▶ **What is asked**
Write out the records word for word, beginning at the line that contains "Click Canada flag" and stopping after the line that contains "coord(131,29)".

▶ **Dataset records**

● ● ● ● ●

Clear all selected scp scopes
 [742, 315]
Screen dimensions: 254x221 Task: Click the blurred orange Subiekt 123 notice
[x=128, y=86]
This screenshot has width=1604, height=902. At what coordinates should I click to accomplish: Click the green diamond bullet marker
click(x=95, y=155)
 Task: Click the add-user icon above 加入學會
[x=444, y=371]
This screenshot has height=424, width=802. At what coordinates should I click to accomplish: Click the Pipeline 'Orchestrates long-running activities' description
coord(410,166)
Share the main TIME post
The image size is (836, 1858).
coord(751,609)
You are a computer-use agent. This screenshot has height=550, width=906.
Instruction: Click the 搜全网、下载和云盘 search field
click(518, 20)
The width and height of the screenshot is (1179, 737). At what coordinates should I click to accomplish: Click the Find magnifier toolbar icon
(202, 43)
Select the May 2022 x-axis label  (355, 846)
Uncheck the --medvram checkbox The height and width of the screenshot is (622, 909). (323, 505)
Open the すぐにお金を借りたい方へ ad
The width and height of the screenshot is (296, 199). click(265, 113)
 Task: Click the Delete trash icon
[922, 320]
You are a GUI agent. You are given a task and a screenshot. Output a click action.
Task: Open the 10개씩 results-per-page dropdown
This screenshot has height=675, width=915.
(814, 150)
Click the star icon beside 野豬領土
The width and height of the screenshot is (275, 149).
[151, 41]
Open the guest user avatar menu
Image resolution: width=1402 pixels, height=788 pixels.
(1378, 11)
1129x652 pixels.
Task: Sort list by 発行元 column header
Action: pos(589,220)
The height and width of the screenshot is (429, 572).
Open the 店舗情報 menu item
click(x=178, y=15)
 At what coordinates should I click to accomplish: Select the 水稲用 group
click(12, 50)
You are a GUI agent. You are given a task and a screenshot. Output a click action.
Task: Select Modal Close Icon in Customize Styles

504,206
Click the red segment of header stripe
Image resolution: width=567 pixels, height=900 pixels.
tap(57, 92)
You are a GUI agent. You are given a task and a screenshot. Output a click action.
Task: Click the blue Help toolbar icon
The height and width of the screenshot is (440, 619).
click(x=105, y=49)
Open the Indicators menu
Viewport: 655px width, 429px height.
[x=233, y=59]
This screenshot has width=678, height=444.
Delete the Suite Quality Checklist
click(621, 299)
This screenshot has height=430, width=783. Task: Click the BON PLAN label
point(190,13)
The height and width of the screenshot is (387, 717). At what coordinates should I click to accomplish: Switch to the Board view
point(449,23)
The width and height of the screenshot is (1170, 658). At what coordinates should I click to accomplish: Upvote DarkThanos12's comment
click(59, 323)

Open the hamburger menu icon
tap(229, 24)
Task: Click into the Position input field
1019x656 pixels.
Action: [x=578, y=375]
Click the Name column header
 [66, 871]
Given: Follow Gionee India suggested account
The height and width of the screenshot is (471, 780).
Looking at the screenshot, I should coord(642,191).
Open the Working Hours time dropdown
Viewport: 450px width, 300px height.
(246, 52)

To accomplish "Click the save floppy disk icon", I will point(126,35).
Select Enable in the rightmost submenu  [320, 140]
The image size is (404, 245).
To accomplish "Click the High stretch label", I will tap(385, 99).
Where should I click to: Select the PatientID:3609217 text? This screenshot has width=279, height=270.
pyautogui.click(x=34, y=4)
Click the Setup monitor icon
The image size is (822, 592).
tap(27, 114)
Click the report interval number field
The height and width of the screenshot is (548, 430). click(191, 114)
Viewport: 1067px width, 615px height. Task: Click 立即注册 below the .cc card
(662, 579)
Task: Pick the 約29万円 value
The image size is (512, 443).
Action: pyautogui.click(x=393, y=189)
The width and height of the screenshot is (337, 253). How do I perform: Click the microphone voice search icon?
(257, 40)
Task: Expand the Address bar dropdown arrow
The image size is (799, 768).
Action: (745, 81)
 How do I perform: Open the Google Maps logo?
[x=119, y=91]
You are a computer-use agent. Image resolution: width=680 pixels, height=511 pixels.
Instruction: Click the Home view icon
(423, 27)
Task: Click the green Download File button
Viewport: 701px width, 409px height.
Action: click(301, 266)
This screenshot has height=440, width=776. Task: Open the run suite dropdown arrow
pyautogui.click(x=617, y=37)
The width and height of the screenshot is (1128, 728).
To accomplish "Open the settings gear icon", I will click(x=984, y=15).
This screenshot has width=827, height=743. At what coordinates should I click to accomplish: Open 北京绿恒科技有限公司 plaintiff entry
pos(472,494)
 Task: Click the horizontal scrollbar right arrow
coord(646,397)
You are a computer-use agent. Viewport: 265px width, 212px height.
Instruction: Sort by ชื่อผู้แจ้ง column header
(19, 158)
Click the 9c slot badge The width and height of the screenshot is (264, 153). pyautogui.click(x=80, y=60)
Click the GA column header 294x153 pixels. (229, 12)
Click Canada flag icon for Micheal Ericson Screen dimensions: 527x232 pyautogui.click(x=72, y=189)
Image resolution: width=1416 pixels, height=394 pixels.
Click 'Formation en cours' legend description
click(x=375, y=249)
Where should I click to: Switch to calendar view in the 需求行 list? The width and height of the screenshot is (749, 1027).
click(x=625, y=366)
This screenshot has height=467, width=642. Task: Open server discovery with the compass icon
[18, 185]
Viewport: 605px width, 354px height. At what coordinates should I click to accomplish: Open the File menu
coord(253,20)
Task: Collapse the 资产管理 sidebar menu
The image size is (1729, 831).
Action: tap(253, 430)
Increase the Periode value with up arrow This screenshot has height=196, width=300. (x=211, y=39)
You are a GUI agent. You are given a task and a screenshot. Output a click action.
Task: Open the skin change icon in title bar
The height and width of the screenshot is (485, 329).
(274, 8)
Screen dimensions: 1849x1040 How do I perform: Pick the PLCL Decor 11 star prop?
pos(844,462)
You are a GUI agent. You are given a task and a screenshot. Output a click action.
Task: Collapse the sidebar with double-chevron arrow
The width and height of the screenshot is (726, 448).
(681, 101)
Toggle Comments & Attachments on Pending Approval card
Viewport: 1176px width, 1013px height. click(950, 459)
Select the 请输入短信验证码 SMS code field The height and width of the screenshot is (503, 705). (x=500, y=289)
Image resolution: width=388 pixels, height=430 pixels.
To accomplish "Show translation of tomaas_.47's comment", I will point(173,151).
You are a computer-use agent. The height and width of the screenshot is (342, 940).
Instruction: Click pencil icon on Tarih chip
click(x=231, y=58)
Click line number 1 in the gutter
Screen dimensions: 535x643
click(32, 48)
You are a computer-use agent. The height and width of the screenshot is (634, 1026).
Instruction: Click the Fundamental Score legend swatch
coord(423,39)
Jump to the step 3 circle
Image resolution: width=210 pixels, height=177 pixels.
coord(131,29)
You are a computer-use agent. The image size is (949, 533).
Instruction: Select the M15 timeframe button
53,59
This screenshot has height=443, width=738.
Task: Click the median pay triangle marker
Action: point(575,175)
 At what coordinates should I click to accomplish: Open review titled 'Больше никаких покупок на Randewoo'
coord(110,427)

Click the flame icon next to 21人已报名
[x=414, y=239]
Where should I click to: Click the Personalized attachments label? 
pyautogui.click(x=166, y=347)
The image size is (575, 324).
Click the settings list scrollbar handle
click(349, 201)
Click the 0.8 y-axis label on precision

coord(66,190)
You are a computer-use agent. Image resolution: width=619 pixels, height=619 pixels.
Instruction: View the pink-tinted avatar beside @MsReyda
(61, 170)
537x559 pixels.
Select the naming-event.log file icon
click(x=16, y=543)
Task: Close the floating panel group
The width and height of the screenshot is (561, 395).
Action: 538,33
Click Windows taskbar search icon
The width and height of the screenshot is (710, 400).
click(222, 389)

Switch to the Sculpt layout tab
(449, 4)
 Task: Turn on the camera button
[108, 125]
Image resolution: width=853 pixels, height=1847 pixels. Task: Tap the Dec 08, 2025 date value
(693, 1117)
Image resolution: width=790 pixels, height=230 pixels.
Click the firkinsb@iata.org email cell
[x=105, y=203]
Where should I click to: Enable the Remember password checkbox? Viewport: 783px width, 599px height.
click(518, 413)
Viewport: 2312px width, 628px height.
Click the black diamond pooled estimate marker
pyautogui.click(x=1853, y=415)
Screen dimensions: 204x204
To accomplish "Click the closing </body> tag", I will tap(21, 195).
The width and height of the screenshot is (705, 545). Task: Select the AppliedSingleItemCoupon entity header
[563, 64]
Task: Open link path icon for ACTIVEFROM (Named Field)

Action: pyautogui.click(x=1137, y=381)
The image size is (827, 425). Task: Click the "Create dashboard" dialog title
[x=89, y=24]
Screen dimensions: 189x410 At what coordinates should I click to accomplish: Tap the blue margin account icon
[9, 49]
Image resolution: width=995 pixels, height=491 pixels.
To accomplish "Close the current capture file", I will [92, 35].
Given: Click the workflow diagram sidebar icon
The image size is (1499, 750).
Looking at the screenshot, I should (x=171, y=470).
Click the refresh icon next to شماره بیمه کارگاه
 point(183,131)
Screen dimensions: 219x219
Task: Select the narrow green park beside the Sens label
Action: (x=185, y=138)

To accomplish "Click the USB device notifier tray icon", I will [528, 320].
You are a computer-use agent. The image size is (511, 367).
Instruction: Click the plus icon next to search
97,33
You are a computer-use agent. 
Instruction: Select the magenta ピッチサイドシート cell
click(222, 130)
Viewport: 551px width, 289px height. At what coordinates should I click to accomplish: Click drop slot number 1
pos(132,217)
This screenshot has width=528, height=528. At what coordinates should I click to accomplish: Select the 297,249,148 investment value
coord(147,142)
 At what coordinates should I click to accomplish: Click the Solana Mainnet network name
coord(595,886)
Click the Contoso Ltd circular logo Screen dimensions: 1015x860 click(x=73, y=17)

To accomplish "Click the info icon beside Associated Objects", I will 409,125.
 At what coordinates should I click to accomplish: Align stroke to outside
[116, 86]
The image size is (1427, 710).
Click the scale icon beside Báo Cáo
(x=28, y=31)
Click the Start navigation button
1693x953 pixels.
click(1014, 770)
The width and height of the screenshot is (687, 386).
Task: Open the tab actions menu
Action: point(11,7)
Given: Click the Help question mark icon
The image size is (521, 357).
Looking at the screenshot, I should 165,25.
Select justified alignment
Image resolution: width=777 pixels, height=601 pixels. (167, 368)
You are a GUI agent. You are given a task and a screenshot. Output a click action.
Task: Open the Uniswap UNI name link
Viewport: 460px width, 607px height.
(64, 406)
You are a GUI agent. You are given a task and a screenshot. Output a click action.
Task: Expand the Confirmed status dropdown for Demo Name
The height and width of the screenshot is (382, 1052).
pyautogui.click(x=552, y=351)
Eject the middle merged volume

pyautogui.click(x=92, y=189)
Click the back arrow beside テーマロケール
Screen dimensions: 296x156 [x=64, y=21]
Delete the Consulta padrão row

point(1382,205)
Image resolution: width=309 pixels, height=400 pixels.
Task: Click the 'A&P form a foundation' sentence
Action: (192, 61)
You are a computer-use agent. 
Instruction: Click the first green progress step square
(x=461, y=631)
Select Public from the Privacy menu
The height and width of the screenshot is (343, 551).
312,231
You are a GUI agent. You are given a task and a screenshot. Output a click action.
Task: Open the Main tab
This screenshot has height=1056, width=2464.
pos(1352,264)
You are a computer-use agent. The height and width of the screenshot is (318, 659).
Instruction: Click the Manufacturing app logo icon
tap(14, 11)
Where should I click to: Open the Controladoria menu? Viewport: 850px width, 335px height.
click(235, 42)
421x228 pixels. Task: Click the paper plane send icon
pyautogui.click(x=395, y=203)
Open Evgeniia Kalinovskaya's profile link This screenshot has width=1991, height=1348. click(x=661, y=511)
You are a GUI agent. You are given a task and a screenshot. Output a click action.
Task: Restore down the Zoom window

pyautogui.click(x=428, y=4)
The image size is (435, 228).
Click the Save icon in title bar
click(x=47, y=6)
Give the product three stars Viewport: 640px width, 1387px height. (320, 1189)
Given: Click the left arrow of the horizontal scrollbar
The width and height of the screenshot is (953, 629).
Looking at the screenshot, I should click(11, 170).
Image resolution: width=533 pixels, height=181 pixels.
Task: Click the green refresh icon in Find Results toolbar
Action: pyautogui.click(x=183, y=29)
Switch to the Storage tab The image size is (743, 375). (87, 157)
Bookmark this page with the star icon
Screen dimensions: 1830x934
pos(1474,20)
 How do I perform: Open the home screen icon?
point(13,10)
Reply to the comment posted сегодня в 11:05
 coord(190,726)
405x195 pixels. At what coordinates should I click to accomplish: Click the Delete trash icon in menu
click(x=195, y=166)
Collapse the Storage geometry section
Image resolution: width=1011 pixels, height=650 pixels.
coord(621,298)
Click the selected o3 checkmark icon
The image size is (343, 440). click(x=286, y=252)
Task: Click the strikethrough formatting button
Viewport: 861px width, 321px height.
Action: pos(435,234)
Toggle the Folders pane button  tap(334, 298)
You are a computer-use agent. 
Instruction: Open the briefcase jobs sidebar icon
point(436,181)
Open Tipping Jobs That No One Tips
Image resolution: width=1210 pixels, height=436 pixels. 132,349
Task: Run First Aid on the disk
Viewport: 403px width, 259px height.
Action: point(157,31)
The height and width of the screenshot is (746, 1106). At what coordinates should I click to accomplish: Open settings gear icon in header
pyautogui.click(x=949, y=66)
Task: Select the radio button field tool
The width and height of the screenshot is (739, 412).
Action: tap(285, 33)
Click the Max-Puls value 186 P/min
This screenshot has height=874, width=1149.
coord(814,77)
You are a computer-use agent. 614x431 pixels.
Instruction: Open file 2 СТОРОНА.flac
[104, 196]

● ● ● ● ●

▶ **Solved exercise**
Click Canada flag icon for Micheal Ericson Screen dimensions: 527x232 pyautogui.click(x=72, y=189)
Image resolution: width=1416 pixels, height=394 pixels.
Click 'Formation en cours' legend description
click(x=375, y=249)
Where should I click to: Switch to calendar view in the 需求行 list? The width and height of the screenshot is (749, 1027).
click(x=625, y=366)
This screenshot has height=467, width=642. Task: Open server discovery with the compass icon
[18, 185]
Viewport: 605px width, 354px height. At what coordinates should I click to accomplish: Open the File menu
coord(253,20)
Task: Collapse the 资产管理 sidebar menu
The image size is (1729, 831).
Action: tap(253, 430)
Increase the Periode value with up arrow This screenshot has height=196, width=300. (x=211, y=39)
You are a GUI agent. You are given a task and a screenshot. Output a click action.
Task: Open the skin change icon in title bar
The height and width of the screenshot is (485, 329).
(274, 8)
Screen dimensions: 1849x1040 How do I perform: Pick the PLCL Decor 11 star prop?
pos(844,462)
You are a GUI agent. You are given a task and a screenshot. Output a click action.
Task: Collapse the sidebar with double-chevron arrow
The width and height of the screenshot is (726, 448).
(681, 101)
Toggle Comments & Attachments on Pending Approval card
Viewport: 1176px width, 1013px height. click(950, 459)
Select the 请输入短信验证码 SMS code field The height and width of the screenshot is (503, 705). (x=500, y=289)
Image resolution: width=388 pixels, height=430 pixels.
To accomplish "Show translation of tomaas_.47's comment", I will point(173,151).
You are a computer-use agent. The height and width of the screenshot is (342, 940).
Instruction: Click pencil icon on Tarih chip
click(x=231, y=58)
Click line number 1 in the gutter
Screen dimensions: 535x643
click(32, 48)
You are a computer-use agent. The height and width of the screenshot is (634, 1026).
Instruction: Click the Fundamental Score legend swatch
coord(423,39)
Jump to the step 3 circle
Image resolution: width=210 pixels, height=177 pixels.
coord(131,29)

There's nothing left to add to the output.